После показа эпизода сторонники Ельцина в Верховном Совете подняли гвалт. Объявили, что это — провокация, цель которой опорочить Бориса Николаевича. Один депутат, работавший до избрания в маленькой районной газетке, с видом знатока сообщил, что на телевидении был сделан монтаж. Движения и речь Ельцина специально замедлили, чтобы изобразить его пьяным. В спешном порядке создали депутатскую комиссию, которая отправилась в Комитет по телевидению и радиовещанию. Там членам комиссии объяснили, что пока никто в мире не изобрел способа так работать с видеоплёнкой. Показали «исходники» — запись передач американских телеканалов. Удручённые депутаты извинились и собрались уходить. Но Леонид Кравченко достал из сейфа ещё несколько кассет.

— Мы могли бы показать и это, — сказал он. — То, што увидели миллионы американцев.

Помощники председателя включили видеомагнитофон. На экране появились красивые девушки, солидные мужчины, дама с букетом цветов. Неподалёку стояли два внушительных автомобиля. Американский корреспондент начал репортаж. Один из депутатов, знающий английский язык, стал переводить. Журналист говорил о том, что он стоит на взлётном поле одного из двух аэропортов города Балтимор. Сейчас сюда прибывает из Нью-Йорка на частном самолёте Дэвида Рокфеллера-старшего лидер оппозиционной группы депутатов из советского парламента Борис Ельцин. Его встречают руководители университета Джона Гопкинса, а также участницы конкурса красоты штата Мэриленд.

Вот самолёт садится… Приближается к нашей группе. Он остановился. По трапу спускается Борис Ельцин. Сейчас подойдёт к встречающим… Будет приветствовать их…

Камера продолжала показывать советского гостя, но корреспондент внезапно замолчал. И было отчего. Ельцин, не глядя на встречающую делегацию, прошёл по взлётно-посадочной полосе к хвосту самолёта и, повернувшись ко всем спиной, стал мочиться на задние колёса. Все стояли потрясённые. Хозяева и свита Ельцина не знали, как себя вести.

Закончив «мокрое дело», Ельцин подошёл к группе встречающих, молча пожал руки профессорам и чиновникам, взял букет у женщины и сел в автомобиль.
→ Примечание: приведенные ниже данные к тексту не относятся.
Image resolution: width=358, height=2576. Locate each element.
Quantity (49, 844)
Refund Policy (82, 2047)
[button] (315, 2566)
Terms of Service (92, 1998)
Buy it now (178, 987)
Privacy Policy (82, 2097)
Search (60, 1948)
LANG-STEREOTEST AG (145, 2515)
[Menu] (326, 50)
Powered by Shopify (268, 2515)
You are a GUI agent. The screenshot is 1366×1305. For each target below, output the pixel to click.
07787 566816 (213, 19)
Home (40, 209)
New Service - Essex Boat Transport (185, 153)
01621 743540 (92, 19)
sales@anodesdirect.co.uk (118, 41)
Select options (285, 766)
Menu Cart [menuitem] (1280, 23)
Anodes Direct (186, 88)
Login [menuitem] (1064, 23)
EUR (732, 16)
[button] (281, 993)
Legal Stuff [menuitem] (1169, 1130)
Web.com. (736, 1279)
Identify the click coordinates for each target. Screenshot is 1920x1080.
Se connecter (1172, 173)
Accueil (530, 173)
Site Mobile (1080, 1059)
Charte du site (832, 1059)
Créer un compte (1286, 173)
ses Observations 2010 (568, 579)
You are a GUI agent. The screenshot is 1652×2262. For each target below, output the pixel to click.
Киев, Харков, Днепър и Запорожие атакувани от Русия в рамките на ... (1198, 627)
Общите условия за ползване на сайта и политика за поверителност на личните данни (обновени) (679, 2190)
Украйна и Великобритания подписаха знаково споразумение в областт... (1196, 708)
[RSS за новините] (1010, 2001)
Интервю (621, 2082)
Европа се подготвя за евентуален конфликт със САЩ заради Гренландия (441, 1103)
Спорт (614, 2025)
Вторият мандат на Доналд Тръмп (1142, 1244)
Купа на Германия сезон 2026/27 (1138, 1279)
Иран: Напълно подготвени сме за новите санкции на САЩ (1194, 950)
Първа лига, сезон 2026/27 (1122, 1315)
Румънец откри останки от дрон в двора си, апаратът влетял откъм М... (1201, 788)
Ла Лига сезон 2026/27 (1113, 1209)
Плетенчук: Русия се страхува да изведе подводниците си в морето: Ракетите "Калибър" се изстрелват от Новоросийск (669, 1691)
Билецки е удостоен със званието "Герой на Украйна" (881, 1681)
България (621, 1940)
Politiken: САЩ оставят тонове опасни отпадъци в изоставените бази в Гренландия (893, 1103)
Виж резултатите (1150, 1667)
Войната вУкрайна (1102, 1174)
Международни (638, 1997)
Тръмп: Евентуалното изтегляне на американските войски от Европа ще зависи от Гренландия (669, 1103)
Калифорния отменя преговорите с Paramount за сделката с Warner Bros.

— Это, по-вашему, тоже монтаж? — спросил Кравченко прибывших с ревизией депутатов. — Здесь только часть того, што увидели люди в Америке. Мы могли показать. Но мне стыдно за свою страну.

Когда Яковлеву рассказали об увиденном на телевидении, он при людях едва сдержал гнев. После ухода информаторов дал волю чувствам. Александр Николаевич тепло относился к Соединённым Штатам со времени своей стажировки в Колумбийском университете в конце 50-х годов. Однако никому, даже близким, этого не показывал. Любил скрытно, глубоко, и потому выходка пьяного Ельцина в аэропорту Балтимора оскорбила дорогую ему страну так же сильно, как если бы сидящий сейчас перед ним насупившийся человек плюнул самому «серому кардиналу» в лицо.

Не говоря ни слова, Яковлев положил на стол толстую папку. Ельцин открыл её, начал листать и быстро закрыл. Уронил трясущиеся руки на папку. Молча впился взглядом в тяжёлое бульдожье лицо горбачёвского «духовника». «Что ещё принёс с собой этот хромой чёрт? Что они задумали дальше?»

Яковлев также молча смотрел на посеревшего Ельцина. Он — интеллектуал, академик, свой в кругах творческой интеллигенции, только благодаря многолетней тренировке лица не показывал, как презирает Ельцина. Человека, не знающего, что такое чтение книг. По интеллекту так и оставшегося директором домостроительного комбината. Вруна с изворотливым, непредсказуемым характером, который сейчас растерянно думает, как действовать дальше. Яковлев злорадно представил его чувства, главным среди которых был страх. Впереди — выборы президента России. Ельцин мечтает об этой вершине власти. Достаточно передать в средства массовой информации часть документов, и они навсегда похоронят надежды. «Цикл запоя до 6 недель. Резко слабеет воля. В этом состоянии легко поддаётся на любые уговоры».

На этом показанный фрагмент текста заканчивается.